Da tempo “persona non grata”, scaricato dall’Oms e ora anche dai militari: è la triste fine del presidente zimbabwese Robert Mugabe, amante dei Papi e delle cerimonie, tradito nel fisico e dai troppi eredi al suo potere.
García Márquez probabilmente lo definirebbe “l’autunno del patriarca”. È questa la stagione, tutt’altro che mite e variopinta ma ben triste, che sta vivendo Robert Mugabe, 93 anni, dal 31 dicembre 1987 contestato presidente dello Zimbabwe. Messo sotto custodia pochi giorni fa dall’esercito dopo il presunto colpo di Stato organizzato dall’ex vicepresidente Emmerson Mnangagwa, Mugabe al momento non risulta destituito. Soltanto un dettaglio, forse, per uno degli ultimi dittatori al mondo, avviato a grandi passi verso gli archivi della storia.
La memoria, quella sì, potrebbe esserne preservata. L’intenzione dei golpisti, infatti, sembra essere quella di addossare gran parte della responsabilità delle condizioni nelle quali versa attualmente lo Zimbabwe alla moglie di Mugabe, Grace Marufu, di 41 anni più giovane di lui e sua ex segretaria, da tempo al centro degli avidi giochi di potere nello Stato africano. Una situazione resa più grave dalla crescente fragilità dell’anziano presidente, che avrebbe consentito alla consorte di approfittarsi di lui, almeno stando alle accuse mossele dai sostenitori del nuovo presidente ad interim, Mnangagwa. Una guerra sporca combattuta anche sui social, Twitter in particolare, dove proliferano account fake dei due presidenti e di Zanu-Pf, il partito di Mugabe, affrettatamente presi per buoni nelle scorse ore da blasonate testate italiane ed internazionali, costrette ora a fare marcia indietro.

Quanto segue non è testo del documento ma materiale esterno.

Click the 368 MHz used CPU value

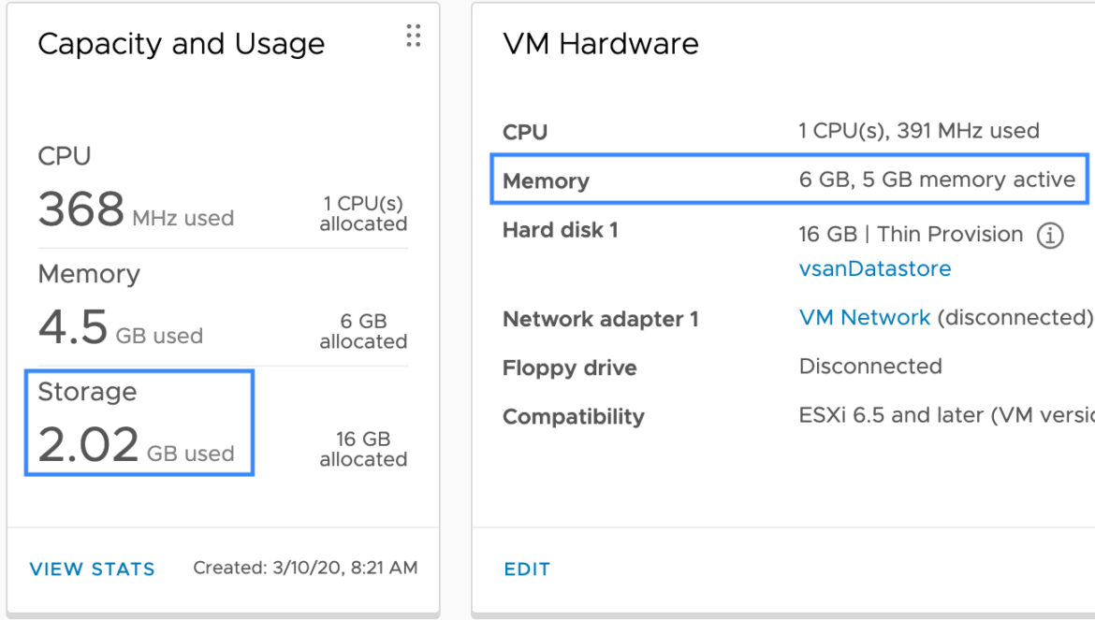[137, 209]
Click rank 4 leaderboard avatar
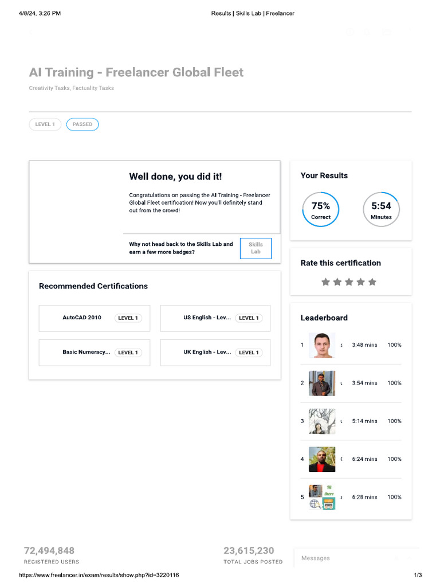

Per Mugabe, comunque, non si tratterebbe che dell’ultima beffa. Poche settimane fa, infatti, il presidente dello Zimbabwe era stato scaricato dall’Organizzazione mondiale della sanità dopo le polemiche che ne avevano accompagnato la nomina ad ambasciatore di buona volontà della stessa Oms. Da tempo “persona non grata” per Europa e Stati Uniti, Mugabe non si è comunque mai fatto mancare la partecipazione agli appuntamenti organizzati dalle Nazioni Unite e dalla Città del Vaticano, fra i pochi ai quali può accedere liberamente. Proprio le sue presenze in Vaticano – oltre che il suo transito per l’Italia, in virtù dei Patti lateranensi – hanno suscitato non poche critiche.
È accaduto l’8 aprile 2005, quando Robert Mugabe ha scelto di essere in piazza San Pietro per i funerali di Giovanni Paolo II, riconosciuto come proprio “padre spirituale”, replicando sei anni dopo con la presenza alla cerimonia di beatificazione dello stesso Wojtyła, il 1° maggio 2011. Grande impressione – e non poche polemiche – ha poi suscitato il saluto, consorte al seguito, portato il 18 marzo 2013 a Francesco, in occasione della Messa di inaugurazione del suo pontificato. Passa poco più di un anno e il 27 aprile 2014 il presidente africano è nuovamente in piazza San Pietro per la canonizzazione di Giovanni Paolo II e Giovanni XXIII.
Dopo la sua custodia da più parti già si saluta l’inizio, se non di una nuova era, almeno di una nuova stagione per lo Zimbabwe. Intanto stiamo a vedere questo autunno di poca grace del “presidente” amante dei papi.